Thinking During The Commute

I wonder what percentage of grades that we give are based upon knowledge gained and what percent is based on putting forth the effort to gain that knowledge? I wonder what sort of percentage is ideal?

In case you worry that I get too introspective too early in the morning, I also wondered about the ramifications of hailing from a state who spawned back to back Miss Americas. Does this increase the pressure on me to finally shape my eyebrows and iron my clothes?

And now for the answers,

I think that although effort does matter and should be recognized, it's a delicate balance we have to find to seperate disciplinary issues and academic issues.
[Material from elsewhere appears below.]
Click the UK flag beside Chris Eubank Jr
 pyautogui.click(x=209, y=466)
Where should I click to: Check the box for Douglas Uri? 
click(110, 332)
We have to teach good habits without basing a student's entire grade on those habits.

And the second question? Nope. Not today anyway.


The Science Goddess said...

I've been doing a lot of reading about this idea recently---as I plan to use grading practices as part of my doctoral study.

Measurement experts recommend that effort not be considered as part of a grade...or, if it can't be avoided, that it be reported separately from achievement. The problem is simply that teachers work with human beings: we know our kids and we can't turn into completely objective robots when it's time to grade.

It's been interesting to ponder and investigate.

Lisa in FL said...

My grade level team shrunk homework and classwork completion grades to 5% of total grades, and instituted a separate "work habits" grade that covers behavior and work completion.

Failing work habits keeps them off honor roll even if they have As and Bs academically-- it's a way of nailing the kids that ace tests but have rotten study habits. (I teach 4th grade, and those kids can't coast forever, so we're trying to get them used to doing their work NOW.)

Alternately, kids who do poorly on tests and other assignments but always have their HW done don't have their grades inflated anymore, since the percentage HW counts for is so small now in the academic subjects.

It's really worked well-- I think now their grades really reflect their knowledge/skills much more. And our bright underachievers are getting a necessary kick in the pants.